Scarifying Concrete for drainage
Scarifying Concrete for drainage
(OP)
Considering options for placing a timber deck on top of a concrete slab on a single lane, one span bridge. I am concerned that water will collect between the timber and concrete and rot the wood decking too quickly. I am considering scarifying the top of the deck as a way to drain the water from beneath the decking but either need to slope the entire deck or vary the depth of the scarfs to permit drainage to one side.
Sloping the entire deck isn't desireable but I am not sure if it is possible to scarify concrete at a variable depth from one side of the bridge to the other.
Does anyone have experience actually doing this in the field to konw if this is possible?

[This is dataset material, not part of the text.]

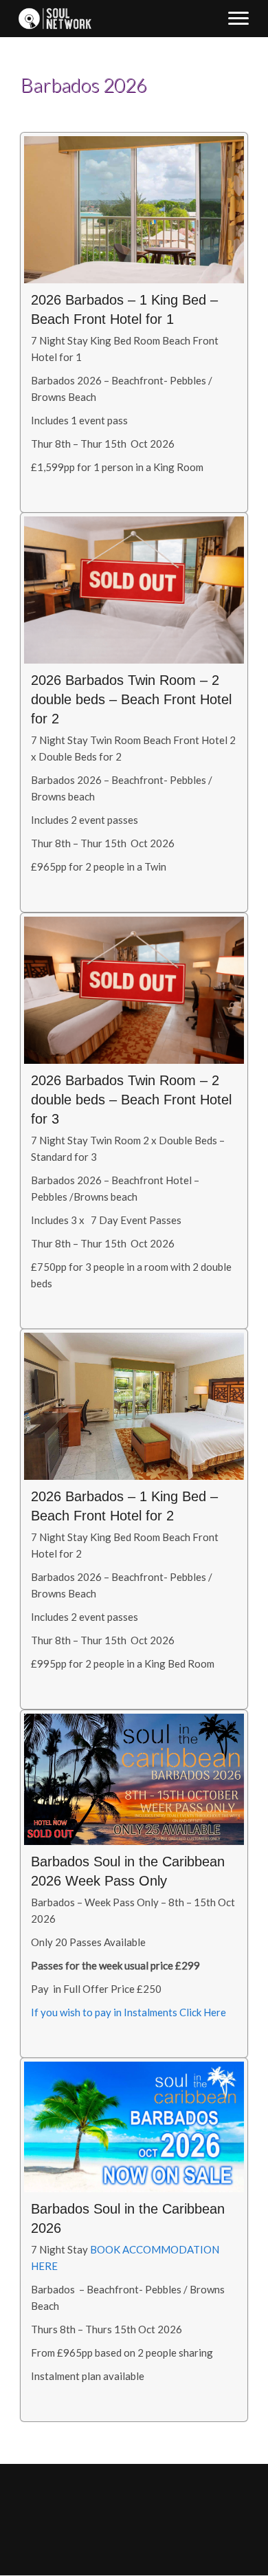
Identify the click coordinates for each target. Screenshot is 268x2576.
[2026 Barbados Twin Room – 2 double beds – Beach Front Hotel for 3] (134, 1120)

Sloping the entire deck isn't desireable but I am not sure if it is possible to scarify concrete at a variable depth from one side of the bridge to the other.
Does anyone have experience actually doing this in the field to konw if this is possible?

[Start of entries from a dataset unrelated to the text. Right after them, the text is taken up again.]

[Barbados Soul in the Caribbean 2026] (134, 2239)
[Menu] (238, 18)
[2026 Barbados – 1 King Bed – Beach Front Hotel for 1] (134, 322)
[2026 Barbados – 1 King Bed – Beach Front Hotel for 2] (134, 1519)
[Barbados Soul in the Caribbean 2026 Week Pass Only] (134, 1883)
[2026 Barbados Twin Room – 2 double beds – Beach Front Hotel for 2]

RE: Scarifying Concrete for drainage
The deck should already have a 2% slope towards one or both sides. If so, it's probably easier to groove the bottoms of the timbers. Any carpenter with a router would be able to do that.
Most decks are grooved or tined to allow water to displace outward or lengthwise out from underneath car tires. NY has switched to longitudinal grooving, since it supposedly works as well and is quieter, but you may be able to find a contractor in your area that can still do transverse grooving.
Grooving a 1/4" or so shouldn't make much difference, but you should probably check the record plans to make sure you'll have enough cover over your rebar after grooving.
"...students of traffic are beginning to realize the false economy of mechanically controlled traffic, and hand work by trained officers will again prevail." - Wm. Phelps Eno, ca. 1928
RE: Scarifying Concrete for drainage
One of the problems I've seen with timber decks, particularly thicker sections, is that rot occurs through the center of the member, appearing to leave the exterior intact. That, of course, was not on applications like yours, but does show that timber can deteriorate in different ways.
For your application, you might consider an asphalt coating on the bottom of the timber materials, if you have no other choice and cannot otherwise isolate the timber from the concrete. Keep the kerfs with the kerf bottom sloped to drain.
RE: Scarifying Concrete for drainage
In any case, I think scarifying the deck with a slight slope in addition to using an ashpalt coating on the timber is a decent approach.
I also wonder if using a drainage panel, such as is done with exterior plaza or green roofs might help keep moisture away from the decking. Any thoughts on this approach?
RE: Scarifying Concrete for drainage
It doesn't rot alot and it you get the recycled kind someone may be able to clame it for points towards some enviromental do-good award.
RE: Scarifying Concrete for drainage
The concern would be the type and amount of occasional traffic from vehicles, this type of decking is only 1-1/4" or something similar off the top of my head...
RE: Scarifying Concrete for drainage
Not knowing what the geometry is, couldn't you just build a timber deck from the beginning? Are you worried about tracked vehicles beating it up? You could build your deck, then ledger-lok 3" plank to it for the duration of construction, then remove the plank. Think wetland mats for heavy equipment access.
RE: Scarifying Concrete for drainage
RE: Scarifying Concrete for drainage
I have considered a composite or FRP decking, perhaps even a two-layer deck where the lower layer is the FRP and the upper layer is a heavy timber (timber was a specification from the owner).
Any vehicles on the bridge after the initial construction phase would be an occasional maitenance vehicle or emergency vehicle. For that reason, I am not totally concerned with them damaging the decking with traffic.
VTEIT, that is a great point, thank you for your tip.